In November 2022, Commissioner Schneck led a USCIRF delegation to visit Cox’s Bazar and assess the conditions for Rohingya refugees in the camps. USCIRF released a policy update in December in partial response to updates from that visit. While the Bangladeshi government has provided vital help, such as allowing a Burmese curriculum for Rohingya children as well as skills and livelihood training for youth and adults, it has exacerbated the safety and security situation of the camps by restricting building materials and minimizing permitted economic activity. Recently, a massive fire destroyed thousands of primarily bamboo-made structures, killing dozens of people, and criminal groups reportedly murdered at least 40 refugees in the camps last year. According to USCIRF’s analysis, deteriorating security—both due to natural disasters and criminal activity—will not improve until the Rohingya refugee community receives full and basic rights to freedom of movement, livelihood, and access to education.

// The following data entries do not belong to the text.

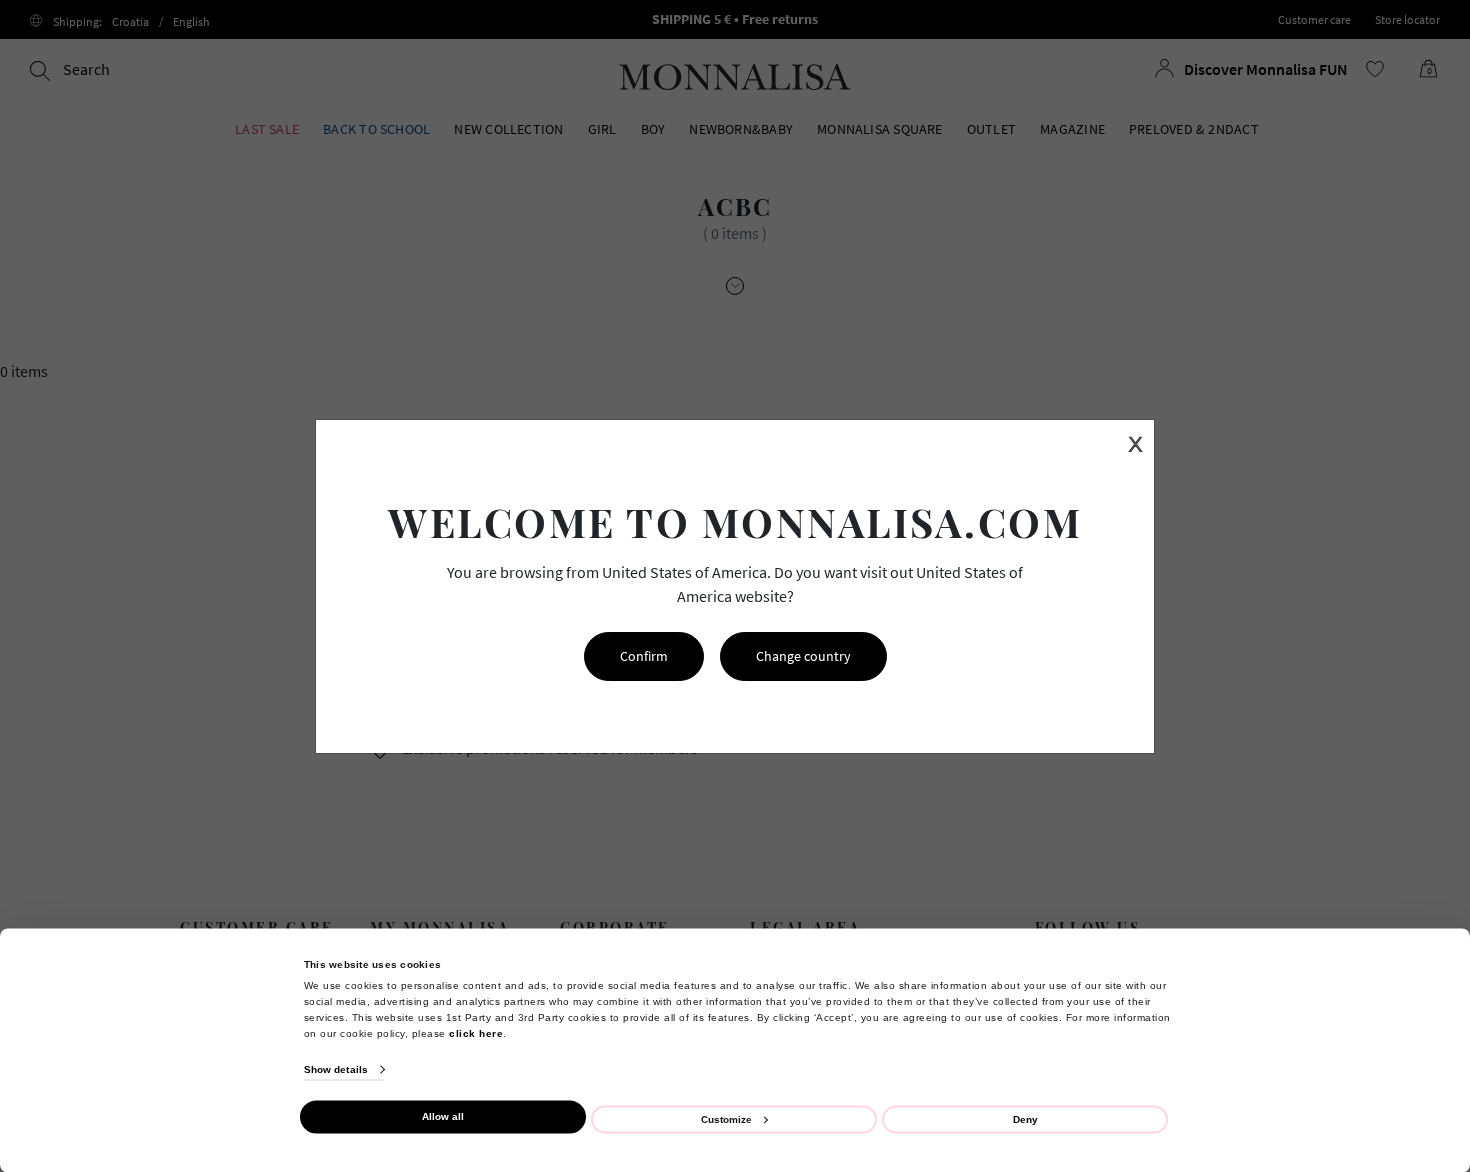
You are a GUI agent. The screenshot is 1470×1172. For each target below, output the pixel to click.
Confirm (644, 656)
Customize (726, 1118)
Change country (803, 656)
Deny (1025, 1118)
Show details (336, 1069)
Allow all (443, 1116)
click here (476, 1032)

“With this announcement, the United States renews its commitment to one of the world’s most overlooked victims of religious freedom violations: the Rohingya people,” stated USCIRF Commissioner Frank Wolf. “We must continue to work with our international partners, including those in the Bangladeshi government, to find creative ways to maintain funding and effectively utilize aid for Rohingya refugees to promote security in the camps. These efforts must include the ability to build in the camps with more sustainable and fire-proof sources, such as concrete, and to provide more economic and education opportunities.”

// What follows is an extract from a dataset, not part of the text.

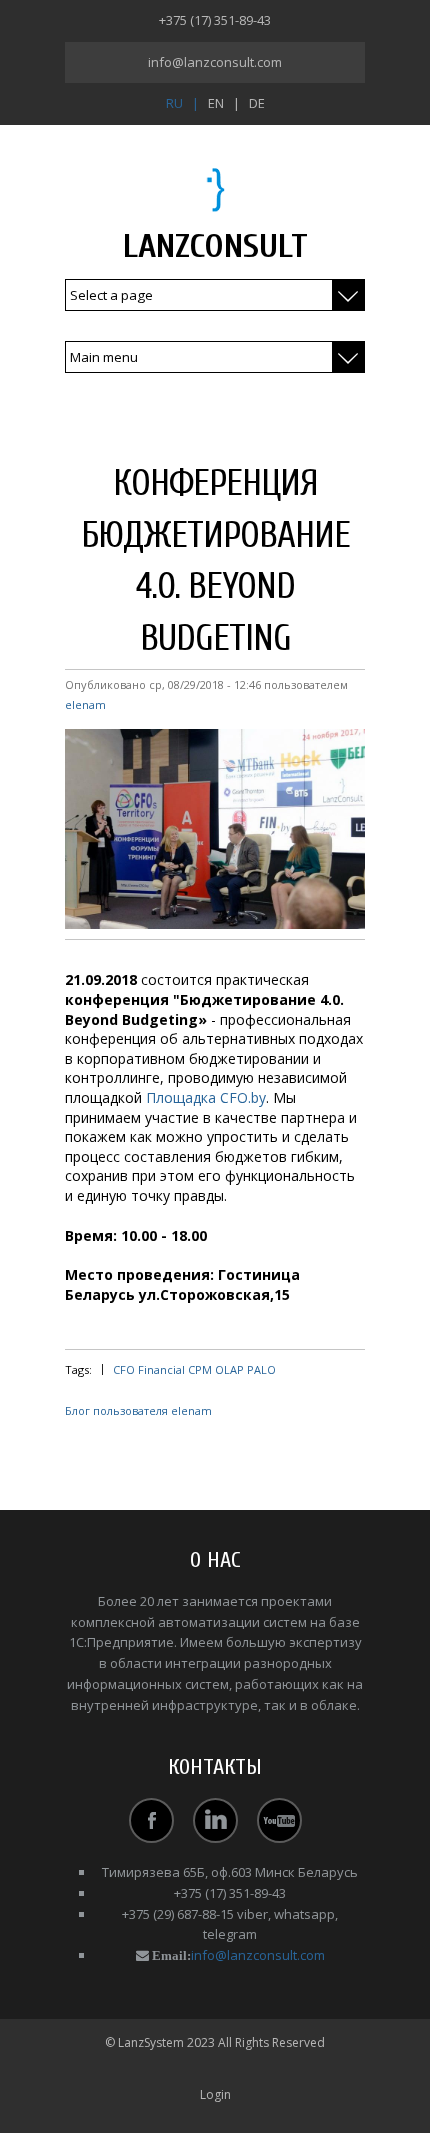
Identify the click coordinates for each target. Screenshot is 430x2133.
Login (215, 2094)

In its 2022 Annual Report, USCIRF recommended the U.S. Department of State redesignate Burma as a Country of Particular Concern (CPC). In 2022, USCIRF also published a Burma Policy Update on the repercussions of the 2021 Burma coup, elaborating on religious freedom conditions in Burma and providing recommendations to the U.S. government. USCIRF recently hosted a hearing on the situation in Burma following two years of rule by the military junta, and the impact of that crisis on religious freedom conditions.